Many standard varieties of plain bagel have dozens of carbs. A 3.5-ounce wheat bagel contains 48 grams of carbohydrates. A 3.7-ounce oat bran or egg bagel each has 56 grams of carbs.
Expect a flavored bagel to contain roughly the same number of carbohydrates. A 3.7-ounce cinnamon-raisin bagel has 58 grams of carbs, which is only slightly higher than a plain bagel. A 3.7-ounce bagel topped with poppy seeds, sesame seeds or onion flakes contains 53 grams of carbs.

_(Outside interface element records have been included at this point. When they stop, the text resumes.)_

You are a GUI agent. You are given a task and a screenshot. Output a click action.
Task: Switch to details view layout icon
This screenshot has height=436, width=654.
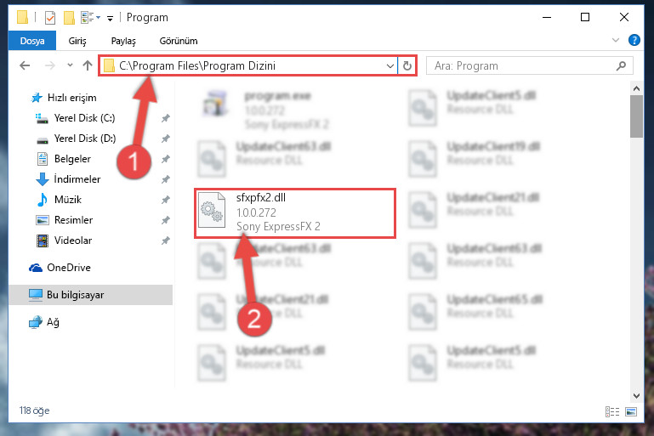[x=611, y=412]
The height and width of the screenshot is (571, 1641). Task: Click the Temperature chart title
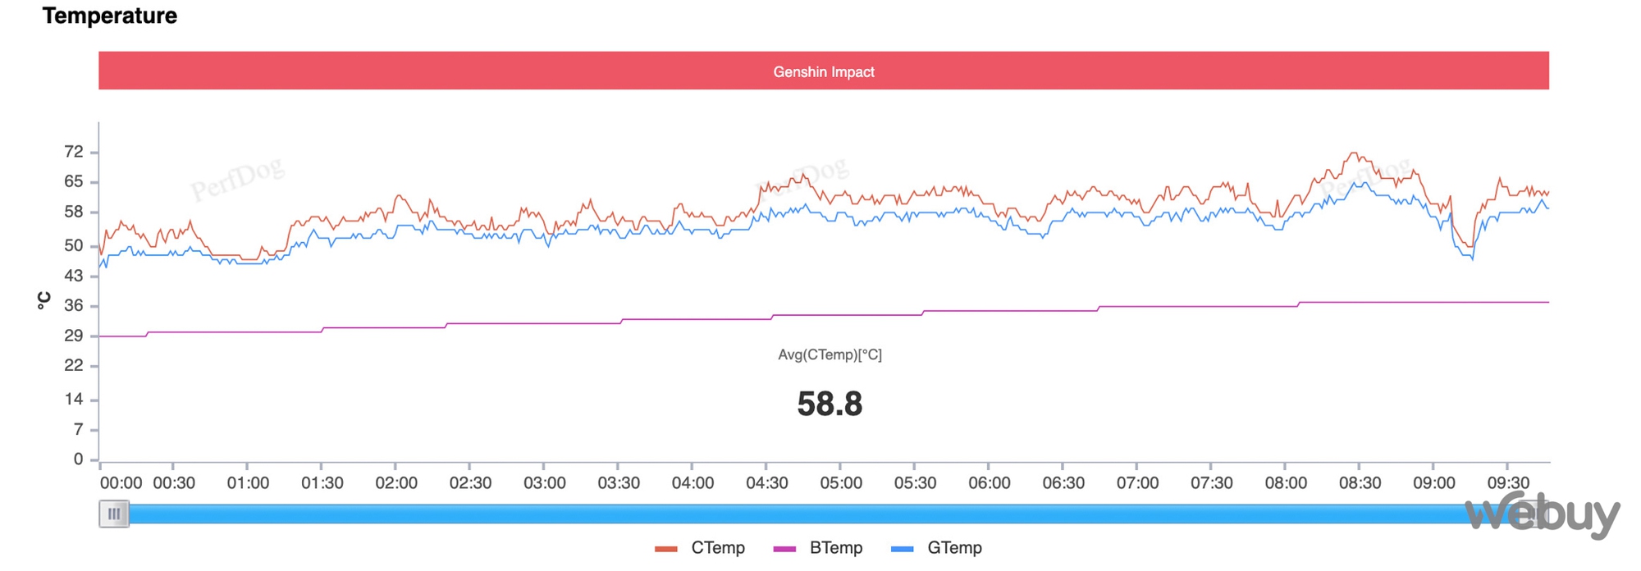coord(110,16)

Bagel Breakfast Sandwiches
Grabbing a breakfast sandwich on a bagel at a fast-food restaurant gives you significantly more calories than consuming a plain or flavored bagel, but you won't experience a major increase in carbs. A bagel loaded with ham, egg and cheese contains 52.4 grams of carbs, while a bagel with egg, cheese and a sausage patty has 49.6 grams of carbs. With a piece of steak in lieu of ham or sausage, the breakfast sandwich has 58.4 grams of carbs.
Dressing Your Bagel
Spreading a standard topping on your bagel increases its carb count to varying degrees. Two tablespoons of low-fat cream cheese adds just 2.4 more grams of carbs to the bagel, but 2 tablespoons of reduced-fat peanut butter increases the meal's carb count by 12.8 grams. Two tablespoons of jam or preserves adds an extra 27.5 grams of carbohydrates to the bagel.